Heat or cold for pain relief can be applied to everything from arthritis to pulled muscles to inflammation. Treating pain with hot and cold can be extremely effective for a number of different conditions and injuries. Additionally, its simple and less expensive. The tricky part is knowing what situations calls for hot, and which calls for cold. Sometimes a single treatment will even include both.
As a general rule of thumb, heat helps soothe stiff joints and relax muscles. Cold helps numb sharp pain and reduce inflammation.
Consider heat or cold for pain relief
Heat therapy works by improving circulation and blood flow to a particular area due to increased temperature. Increasing the temperature of the afflicted area even slightly can soothe discomfort and increase muscle flexibility. Heat therapy can relax and soothe muscles and heal damaged tissue. This makes it appropriate for musculoskeletal conditions, such as arthritis and old muscle strains or sprains.
Types of heat for pain relief
There are two different types of heat therapy: dry heat and moist heat. Both types of heat therapy should aim for “warm” as the ideal temperature instead of “hot.”
- Dry heat includes sources like heating pads, dry heating packs, and even saunas. This heat is easy to apply.
- Moist heat includes sources like steamed towels, moist heating packs, or hot baths. Moist heat may be slightly more effective as well as require less application time for the same results.

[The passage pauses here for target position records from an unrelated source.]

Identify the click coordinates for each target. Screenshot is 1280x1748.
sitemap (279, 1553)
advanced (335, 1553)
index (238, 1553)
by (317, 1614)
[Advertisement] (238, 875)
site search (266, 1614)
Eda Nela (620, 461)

When applying heat therapy, you can choose to use local, regional, or whole body treatment. Local therapy is best for small areas of pain, like one stiff muscle. You could use small heated gel packs or a hot water bottle if you only want to treat an injury locally. Regional treatment is best for more widespread pain or stiffness, and could be achieved with a steamed towel, large heating pad, or heat wraps. Full body treatment would include options like saunas or a hot bath.
When not to use
There are certain cases not good for heat therapy. Heat is not effective and may be detrimental for cases of acute pain caused by new injuries, such as a sudden sprain or strain to an extremity. Because, heat can increase swelling and inflammation. Also, you cannot use heat therapy for an open wound.
People with certain pre-existing conditions should not use heat therapy. This is due to higher risk of burns or complications due to heat application. These conditions include:
If you have either heart disease or hypertension, ask your doctor before using heat therapy. If you are pregnant, check with your doctor before using saunas or hot tubs.
Applying heat therapy
Before activities that aggravate chronic pain, such as muscle strains. Heat can help loosen tissues and relax injured areas. No more than 20 minutes at a time. Never apply heat while sleeping. Be careful not to burn yourself.

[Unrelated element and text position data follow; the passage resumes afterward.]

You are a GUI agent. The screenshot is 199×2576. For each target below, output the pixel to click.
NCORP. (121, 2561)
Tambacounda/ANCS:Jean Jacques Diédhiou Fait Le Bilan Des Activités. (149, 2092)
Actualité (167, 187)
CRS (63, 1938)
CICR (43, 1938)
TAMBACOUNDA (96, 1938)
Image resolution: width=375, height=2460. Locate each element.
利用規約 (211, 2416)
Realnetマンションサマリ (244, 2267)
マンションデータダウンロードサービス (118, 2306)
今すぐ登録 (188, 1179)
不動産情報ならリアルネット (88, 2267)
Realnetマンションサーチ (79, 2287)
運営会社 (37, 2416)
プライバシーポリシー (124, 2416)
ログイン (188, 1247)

Moderate to severe pain can benefit from longer sessions of heat therapy like warm bath, lasting between 30 minutes and two hours.

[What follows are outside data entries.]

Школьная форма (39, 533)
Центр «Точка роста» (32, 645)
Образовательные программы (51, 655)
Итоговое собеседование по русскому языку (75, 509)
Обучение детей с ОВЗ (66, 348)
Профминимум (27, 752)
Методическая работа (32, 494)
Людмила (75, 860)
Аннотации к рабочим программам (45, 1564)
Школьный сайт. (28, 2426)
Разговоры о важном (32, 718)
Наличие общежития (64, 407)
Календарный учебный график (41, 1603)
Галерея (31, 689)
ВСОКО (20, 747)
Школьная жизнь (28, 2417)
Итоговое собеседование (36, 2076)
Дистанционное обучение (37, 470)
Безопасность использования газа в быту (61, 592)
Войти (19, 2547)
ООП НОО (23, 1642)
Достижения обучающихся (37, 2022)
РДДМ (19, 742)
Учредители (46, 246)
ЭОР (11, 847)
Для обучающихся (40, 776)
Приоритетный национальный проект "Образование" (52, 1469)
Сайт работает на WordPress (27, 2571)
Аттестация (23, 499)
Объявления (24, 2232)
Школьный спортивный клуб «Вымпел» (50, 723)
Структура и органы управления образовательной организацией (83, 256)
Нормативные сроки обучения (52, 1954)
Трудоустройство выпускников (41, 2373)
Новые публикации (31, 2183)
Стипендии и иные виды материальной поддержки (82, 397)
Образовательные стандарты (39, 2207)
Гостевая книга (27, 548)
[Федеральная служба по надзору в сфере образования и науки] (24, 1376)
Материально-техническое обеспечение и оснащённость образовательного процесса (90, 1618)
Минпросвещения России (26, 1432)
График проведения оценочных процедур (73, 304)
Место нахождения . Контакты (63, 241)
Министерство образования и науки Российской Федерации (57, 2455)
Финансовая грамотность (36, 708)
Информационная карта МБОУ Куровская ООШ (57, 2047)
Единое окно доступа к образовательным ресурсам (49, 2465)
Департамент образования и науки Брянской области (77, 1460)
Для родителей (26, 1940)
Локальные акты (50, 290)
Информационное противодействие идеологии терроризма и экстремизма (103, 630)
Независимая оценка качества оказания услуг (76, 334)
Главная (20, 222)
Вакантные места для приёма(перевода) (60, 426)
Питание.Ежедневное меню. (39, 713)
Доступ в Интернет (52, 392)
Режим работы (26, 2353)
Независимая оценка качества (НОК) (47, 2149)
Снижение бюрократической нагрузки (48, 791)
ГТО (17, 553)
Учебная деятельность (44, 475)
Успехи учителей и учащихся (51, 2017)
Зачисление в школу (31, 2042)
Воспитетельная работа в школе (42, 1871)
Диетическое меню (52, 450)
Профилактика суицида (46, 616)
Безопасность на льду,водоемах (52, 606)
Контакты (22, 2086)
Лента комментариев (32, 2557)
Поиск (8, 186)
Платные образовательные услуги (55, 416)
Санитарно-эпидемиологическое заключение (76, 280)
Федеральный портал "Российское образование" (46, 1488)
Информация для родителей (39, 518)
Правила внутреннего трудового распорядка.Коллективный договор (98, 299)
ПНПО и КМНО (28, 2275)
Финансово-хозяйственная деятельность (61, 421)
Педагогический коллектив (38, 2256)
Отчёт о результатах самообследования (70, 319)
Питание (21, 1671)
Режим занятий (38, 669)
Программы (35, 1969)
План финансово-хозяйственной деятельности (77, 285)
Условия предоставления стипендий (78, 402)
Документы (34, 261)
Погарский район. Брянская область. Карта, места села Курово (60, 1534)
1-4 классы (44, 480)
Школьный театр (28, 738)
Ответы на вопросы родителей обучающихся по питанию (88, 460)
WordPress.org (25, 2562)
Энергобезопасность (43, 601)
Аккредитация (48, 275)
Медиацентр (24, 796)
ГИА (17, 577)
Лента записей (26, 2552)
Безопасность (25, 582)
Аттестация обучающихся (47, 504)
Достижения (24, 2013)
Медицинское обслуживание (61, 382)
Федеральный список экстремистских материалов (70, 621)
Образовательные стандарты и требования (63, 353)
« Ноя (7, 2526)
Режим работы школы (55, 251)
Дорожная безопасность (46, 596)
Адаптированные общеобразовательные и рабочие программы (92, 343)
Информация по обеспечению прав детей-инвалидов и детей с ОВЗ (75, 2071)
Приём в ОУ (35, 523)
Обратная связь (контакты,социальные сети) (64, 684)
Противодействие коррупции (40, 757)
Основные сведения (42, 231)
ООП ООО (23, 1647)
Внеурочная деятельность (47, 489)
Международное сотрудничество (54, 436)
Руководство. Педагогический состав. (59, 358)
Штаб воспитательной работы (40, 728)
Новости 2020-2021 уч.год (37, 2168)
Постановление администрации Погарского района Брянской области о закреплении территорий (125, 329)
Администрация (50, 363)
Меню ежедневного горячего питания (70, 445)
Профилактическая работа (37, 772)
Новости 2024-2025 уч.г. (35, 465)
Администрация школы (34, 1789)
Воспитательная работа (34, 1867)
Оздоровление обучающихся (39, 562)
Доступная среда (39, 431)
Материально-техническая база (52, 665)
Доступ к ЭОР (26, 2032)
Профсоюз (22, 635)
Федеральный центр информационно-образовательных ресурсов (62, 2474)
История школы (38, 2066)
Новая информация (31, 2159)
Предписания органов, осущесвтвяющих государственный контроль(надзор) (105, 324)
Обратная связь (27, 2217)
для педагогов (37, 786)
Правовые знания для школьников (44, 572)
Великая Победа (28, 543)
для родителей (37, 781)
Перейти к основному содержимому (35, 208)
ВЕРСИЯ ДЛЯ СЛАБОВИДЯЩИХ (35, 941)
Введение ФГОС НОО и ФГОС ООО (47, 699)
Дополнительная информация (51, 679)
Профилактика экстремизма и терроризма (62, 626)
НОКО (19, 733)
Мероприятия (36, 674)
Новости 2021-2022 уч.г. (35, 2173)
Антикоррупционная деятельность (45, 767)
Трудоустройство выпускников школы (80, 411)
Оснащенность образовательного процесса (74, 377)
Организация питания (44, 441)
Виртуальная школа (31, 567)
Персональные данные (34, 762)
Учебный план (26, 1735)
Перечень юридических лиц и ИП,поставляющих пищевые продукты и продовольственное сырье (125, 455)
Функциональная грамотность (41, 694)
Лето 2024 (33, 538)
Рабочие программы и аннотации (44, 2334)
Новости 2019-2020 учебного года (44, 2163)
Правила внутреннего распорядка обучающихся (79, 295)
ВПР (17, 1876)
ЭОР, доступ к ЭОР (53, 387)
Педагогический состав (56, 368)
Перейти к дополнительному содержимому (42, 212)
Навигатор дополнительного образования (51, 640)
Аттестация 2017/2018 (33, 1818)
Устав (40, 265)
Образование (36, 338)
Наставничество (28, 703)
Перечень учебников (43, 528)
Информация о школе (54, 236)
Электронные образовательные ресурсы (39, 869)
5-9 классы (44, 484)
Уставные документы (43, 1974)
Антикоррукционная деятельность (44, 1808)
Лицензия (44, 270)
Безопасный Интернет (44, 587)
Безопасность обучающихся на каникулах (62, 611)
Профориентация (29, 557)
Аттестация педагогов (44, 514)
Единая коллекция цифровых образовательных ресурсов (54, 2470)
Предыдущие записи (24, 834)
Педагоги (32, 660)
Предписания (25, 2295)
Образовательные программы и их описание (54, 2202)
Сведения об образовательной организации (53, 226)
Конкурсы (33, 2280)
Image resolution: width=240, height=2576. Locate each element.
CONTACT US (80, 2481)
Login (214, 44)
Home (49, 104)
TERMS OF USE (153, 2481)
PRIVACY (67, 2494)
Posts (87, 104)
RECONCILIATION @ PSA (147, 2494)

However, if you experience increased swelling, stop the treatment immediately. If heat therapy hasn’t helped lessen any pain or discomfort after a week, or the pain increases within a few days, make an appointment to see your doctor.
Cold therapy for pain relief
Cold therapy works by reducing blood flow to a particular area. This can significantly reduce inflammation and swelling that causes pain, especially around a joint or a tendon. It can temporarily reduce nerve activity, which can also relieve pain.
Types of cold for pain relief
There are a number of different ways to apply cold therapy to an affected area. Treatment options include:
- ice packs or frozen gel packs
- coolant sprays
- ice massage
- ice baths
When not to use
People with sensory disorders that prevent them from feeling certain sensations should not use cold therapy at home. Because they may not be able to feel if damage is being done. This includes diabetes, which can result in nerve damage and lessened sensitivity. Cold therapy should also not be used if you have poor circulation.
Applying cold therapy
After an acute injury, such as an ankle sprain, or after activities that aggravate a chronic injury, such as shin splints. Apply cold treatment as soon as possible after an injury.
Use an ice bag with cubed ice, ice pack or ice massage. When using an ice pack that does not have real ice cubes, use a thin towel between the ice pack and the skin to prevent frostbite.
Do not use cold longer than 20 minutes at a time. Use cold therapy for short periods of time, several times a day. More time spent icing does not mean more relief. Be sure the area goes numb, then make sure the skin returns completely back to normal before reapplying. You can elevate the affected area for best results.
Besides, if cold therapy hasn’t helped an injury or swelling within 48 hours, seek medical help.